With the rest of the sports world slowly returning to normalcy and spring sports happening on schedule, there was still an anomaly in UNC athletics: the North Carolina volleyball team.
For the first time in program history, there was regular season play in the spring, thanks to the conditions brought on by COVID-19 — and this was true of all of UNC's fall sports. The fall season, itself, started nearly a month later than usual, only to be halted in November and revived in February.
For players and coaches, this season was unforgettable.
“Without question, in 40 years of coaching, this was the most unique situation ever,” head coach Joe Sagula said.
Sagula pointed to the uncertainty of the fall as a challenge to his team, especially in the beginning, when the possibility of having a season at all was in question. The Tar Heels did compete, having a successful fall with a 6-2 record — however, the extended break in the winter proved to be the greater challenge.
At that point of the season, it was “more than just volleyball,” for Sagula’s team.

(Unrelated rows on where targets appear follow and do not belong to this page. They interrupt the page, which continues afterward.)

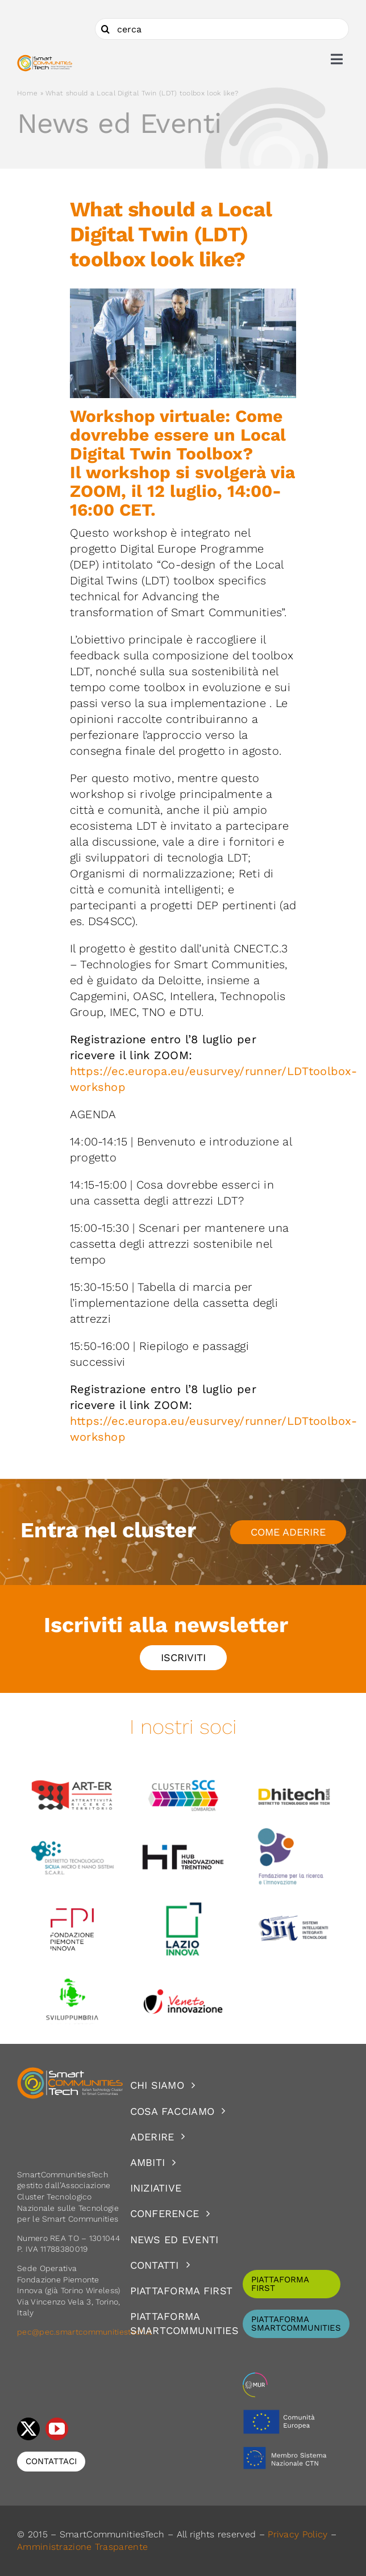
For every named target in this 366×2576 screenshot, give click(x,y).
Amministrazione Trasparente (82, 2546)
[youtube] (56, 2429)
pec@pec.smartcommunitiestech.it (86, 2331)
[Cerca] (106, 29)
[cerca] (222, 29)
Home (27, 93)
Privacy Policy (297, 2534)
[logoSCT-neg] (70, 2072)
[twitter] (28, 2429)
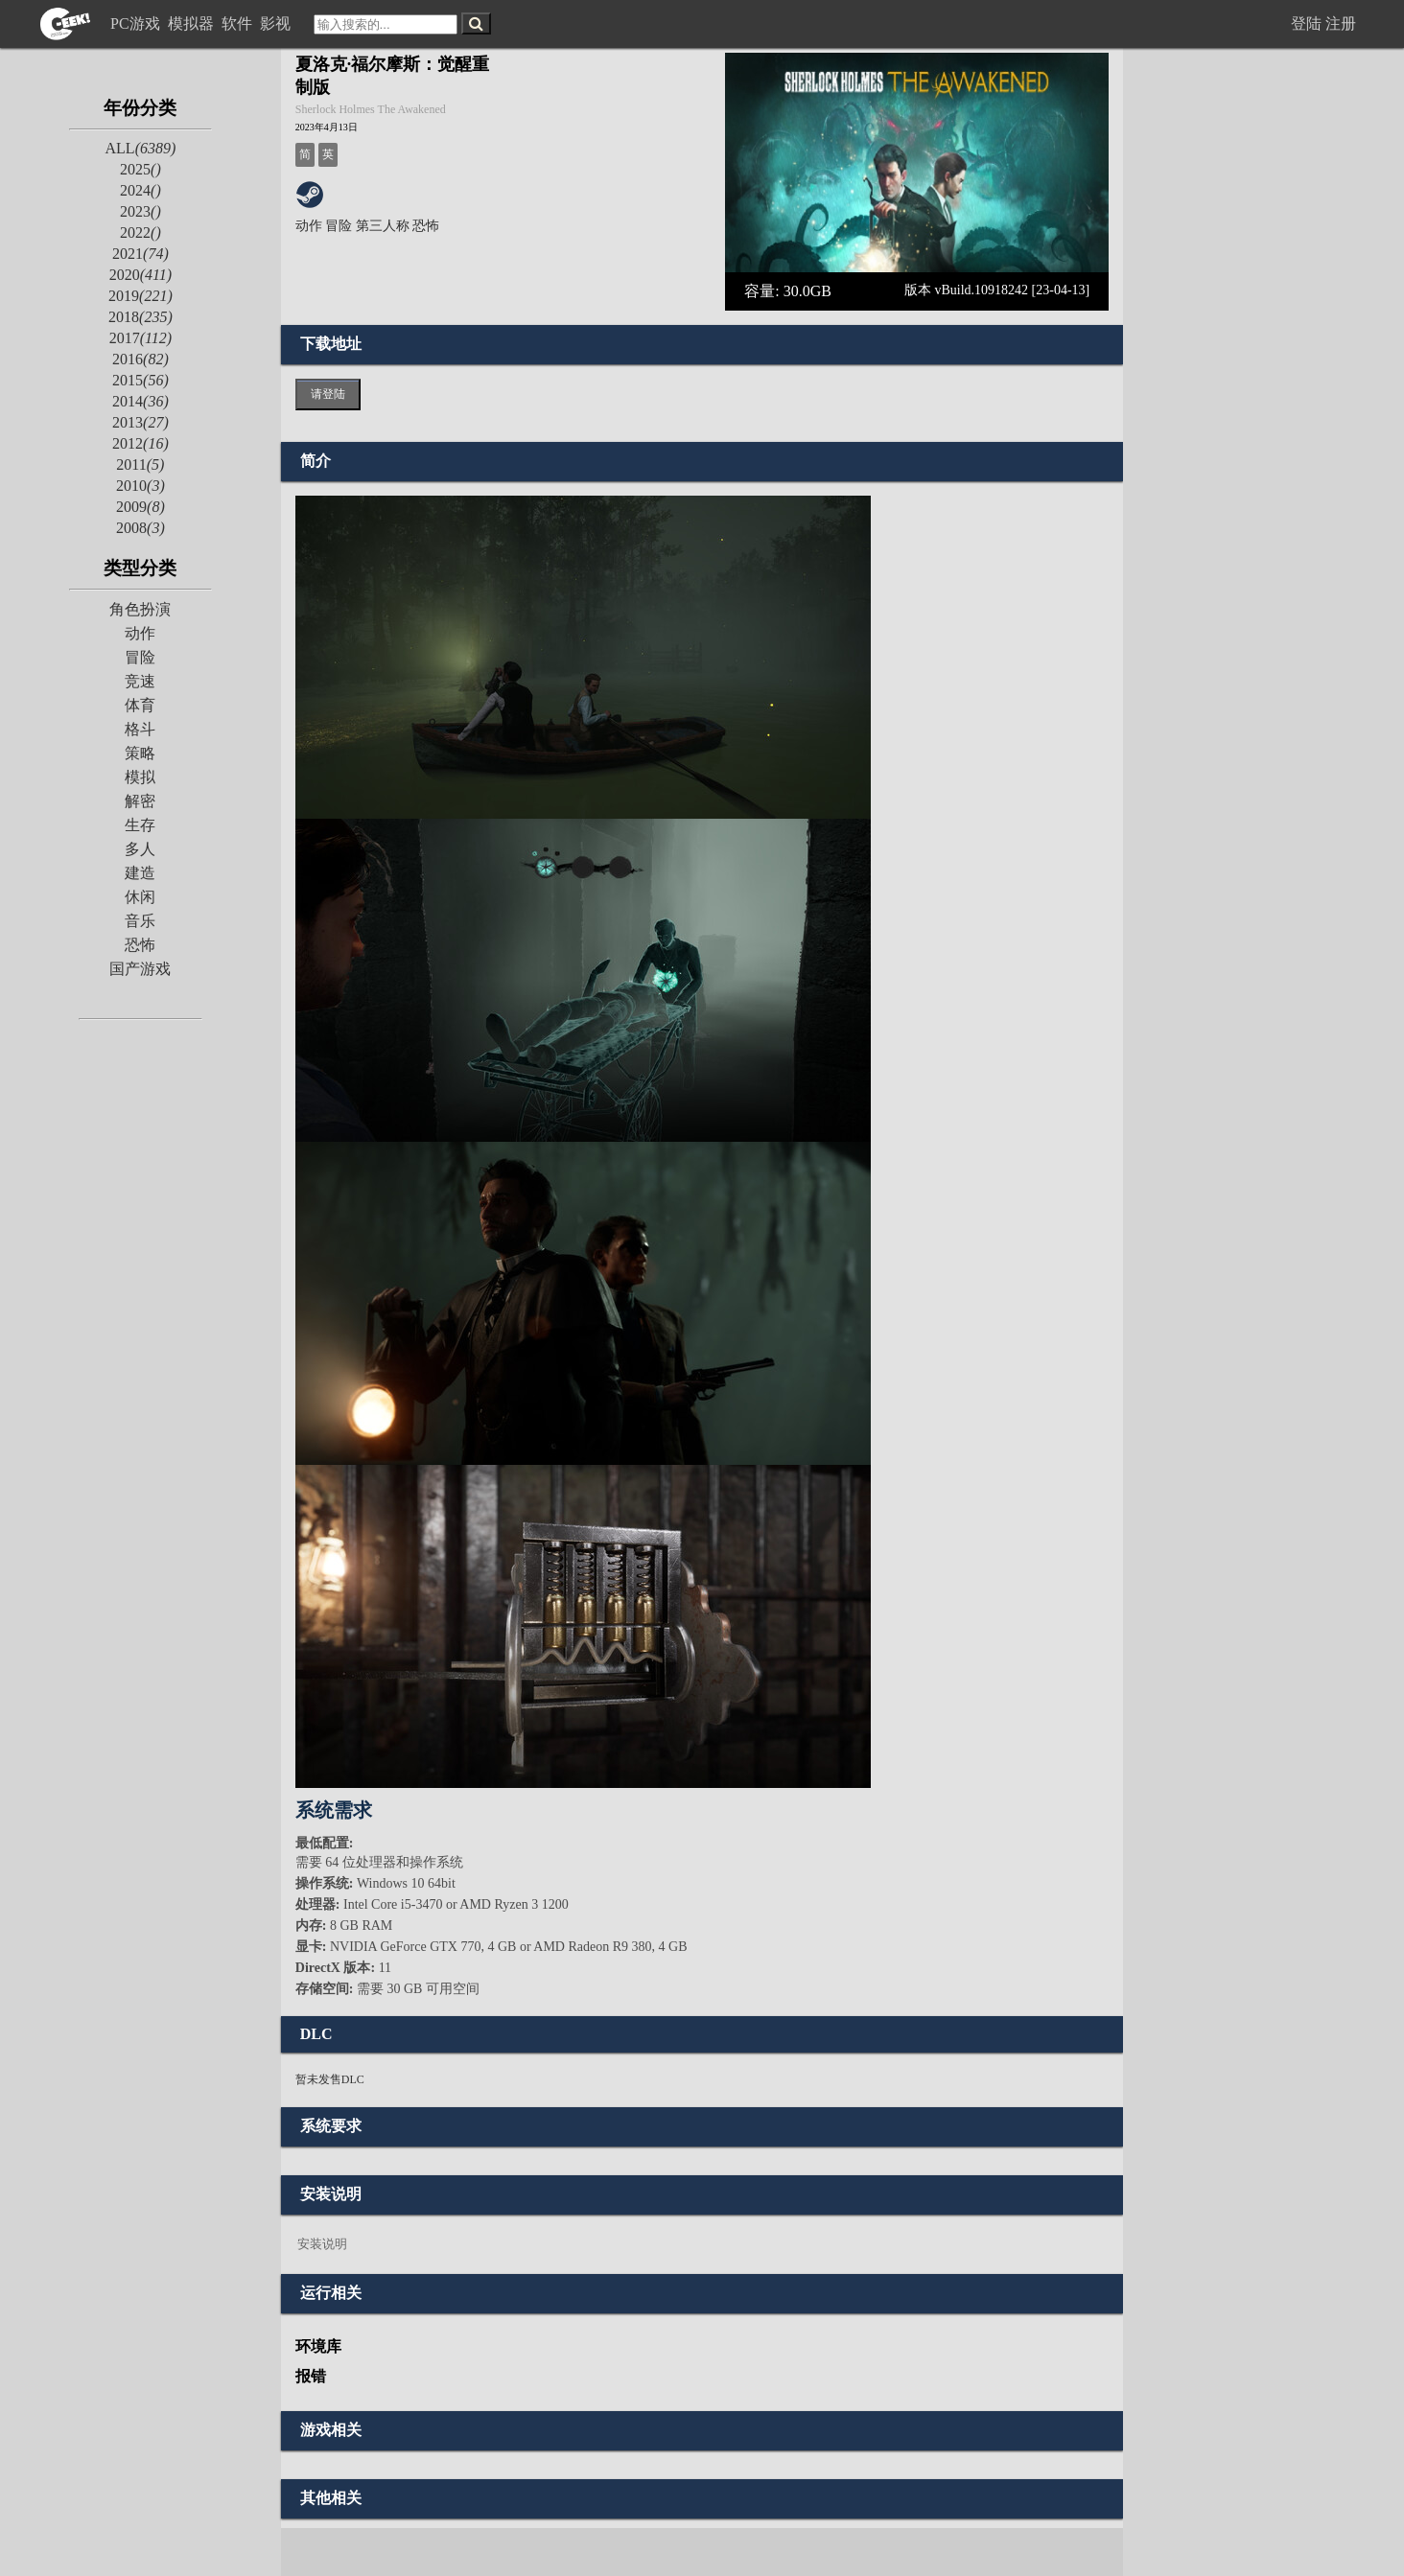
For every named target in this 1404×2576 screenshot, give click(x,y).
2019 (140, 296)
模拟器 (193, 23)
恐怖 (140, 945)
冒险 (140, 657)
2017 (140, 338)
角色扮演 (140, 609)
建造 (140, 873)
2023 (140, 211)
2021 (140, 253)
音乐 (140, 921)
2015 (140, 380)
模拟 (140, 777)
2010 (140, 485)
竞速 (140, 681)
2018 (140, 317)
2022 (140, 232)
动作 (140, 633)
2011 (140, 464)
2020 (140, 275)
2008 (140, 528)
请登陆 (328, 394)
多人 (140, 849)
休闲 (140, 897)
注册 (1340, 23)
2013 (140, 422)
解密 (140, 801)
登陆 (1306, 23)
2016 (140, 359)
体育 (140, 705)
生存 (140, 825)
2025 (140, 169)
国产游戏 (140, 969)
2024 (140, 190)
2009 (140, 507)
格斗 (140, 729)
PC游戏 (137, 23)
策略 (140, 753)
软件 (239, 23)
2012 (140, 443)
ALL (140, 148)
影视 (277, 23)
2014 (140, 401)
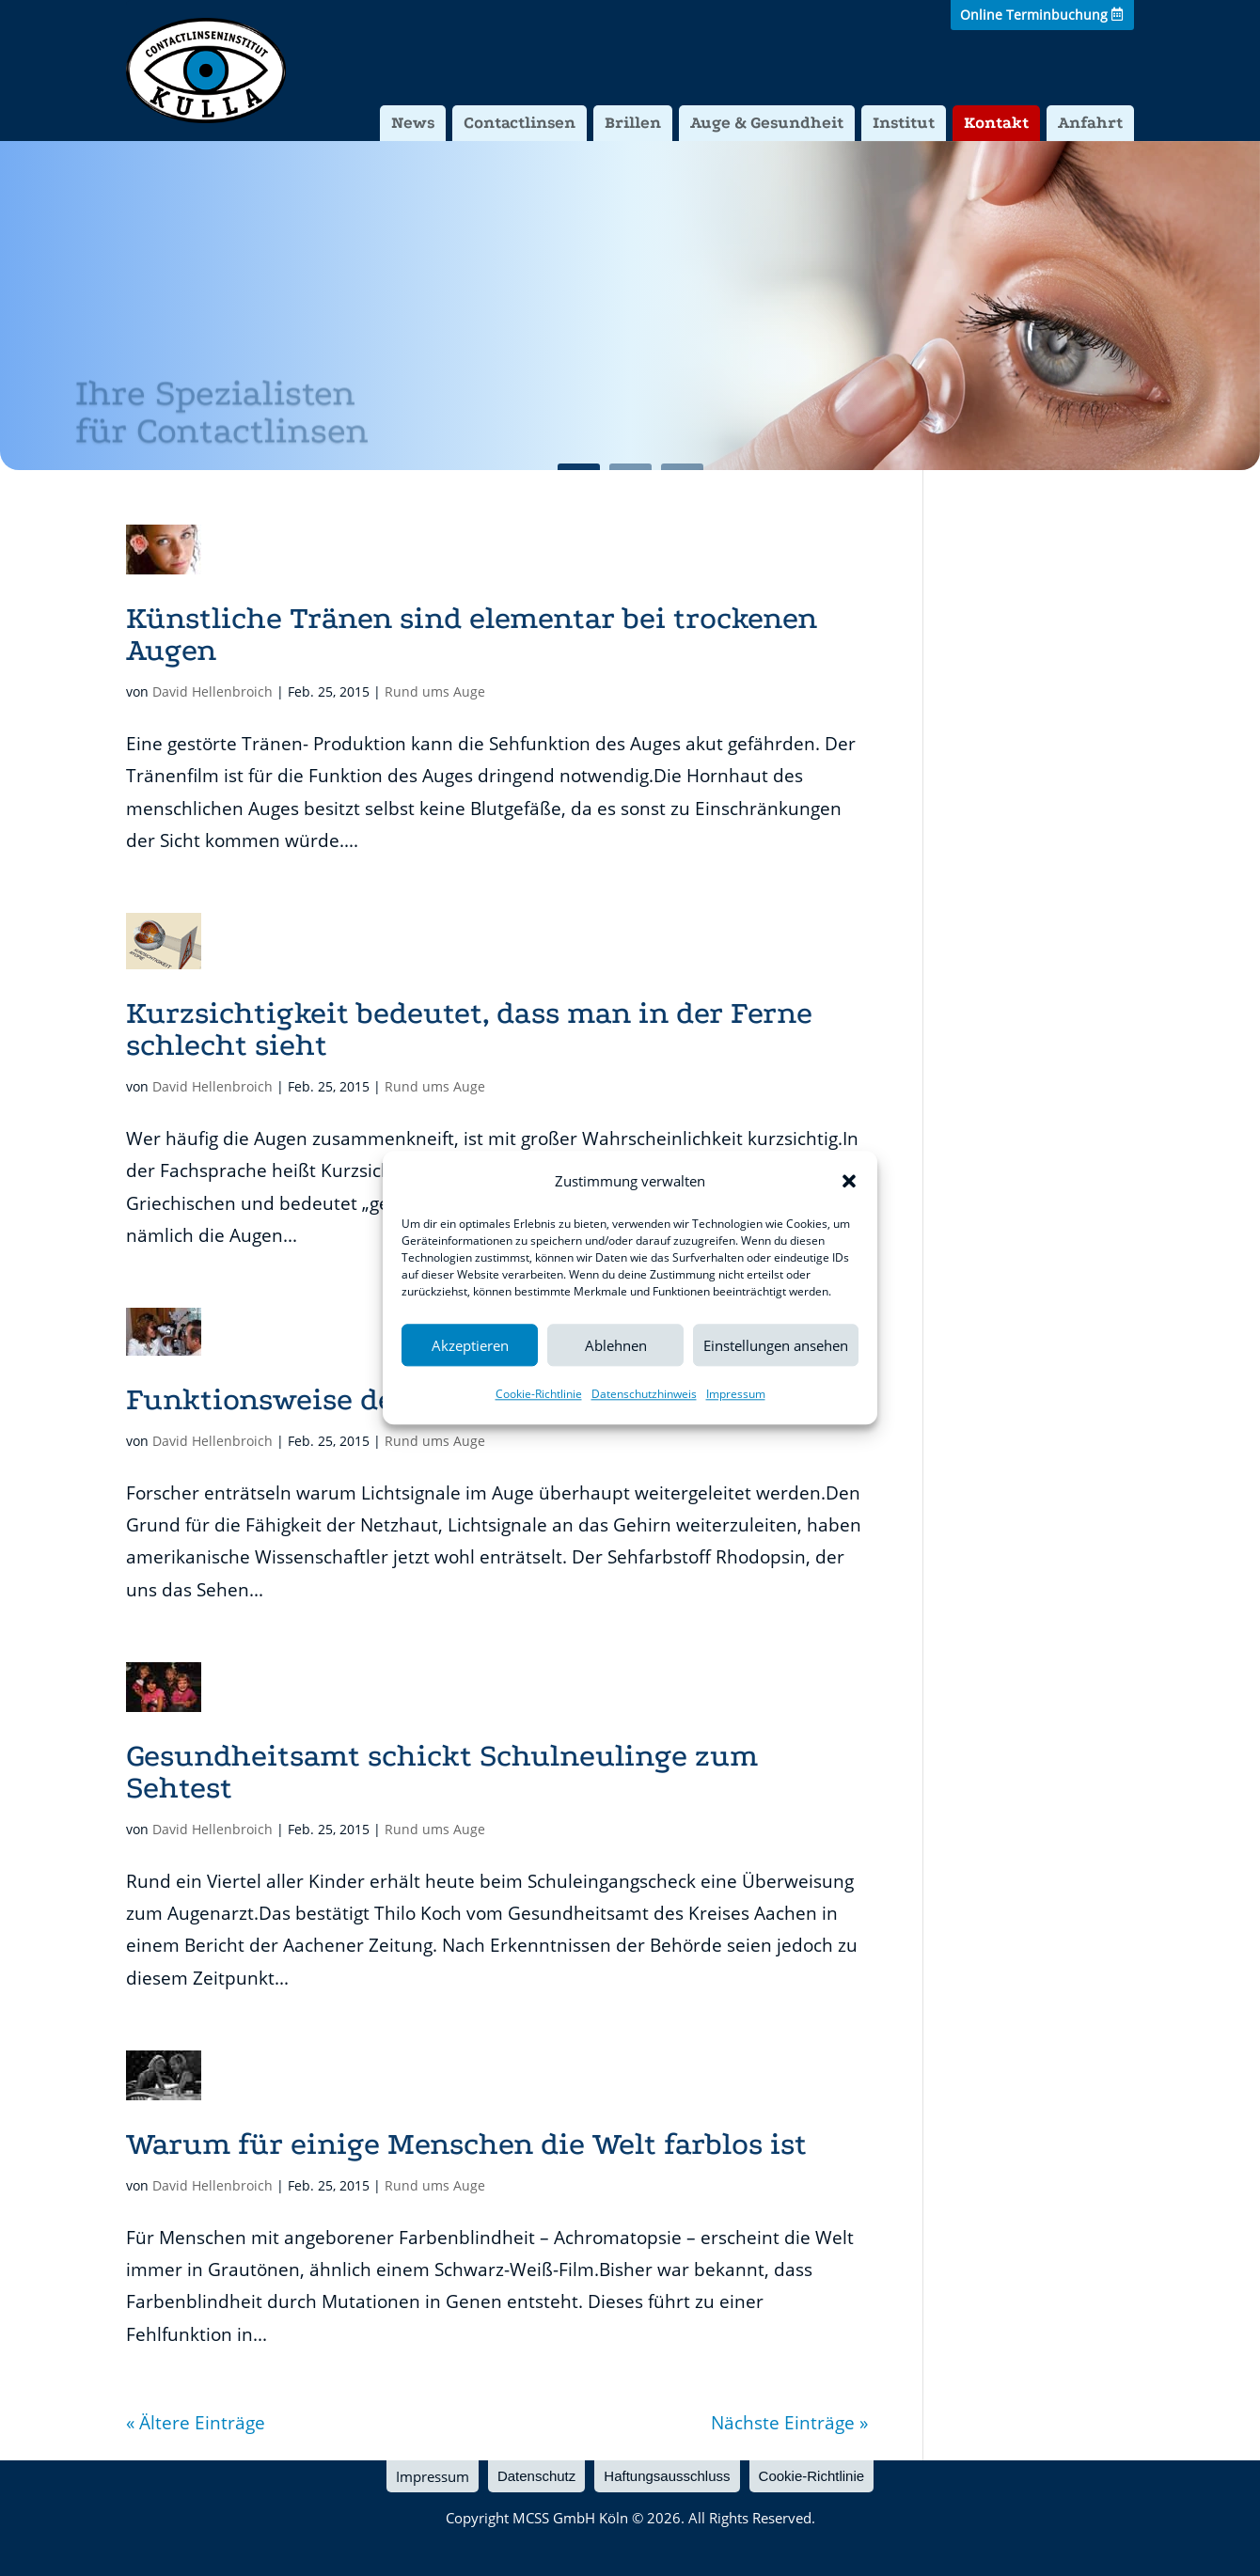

“We’ve never had that much time off from competition to going back,” Sagula said. “What we were trying to do was give (the players) some rest from the physical drain of the fall, the mental drain of dealing with COVID, the isolation we all felt, and then come back to train again in the spring.”
The mental aspect of this season was a point of emphasis for the players.
“It was hard to be mentally prepared for what was coming,” senior middle blocker Aristea Tontai said. “It was so much uncertainty and so many unknown factors, and it was a little bit of a mind game in the beginning.”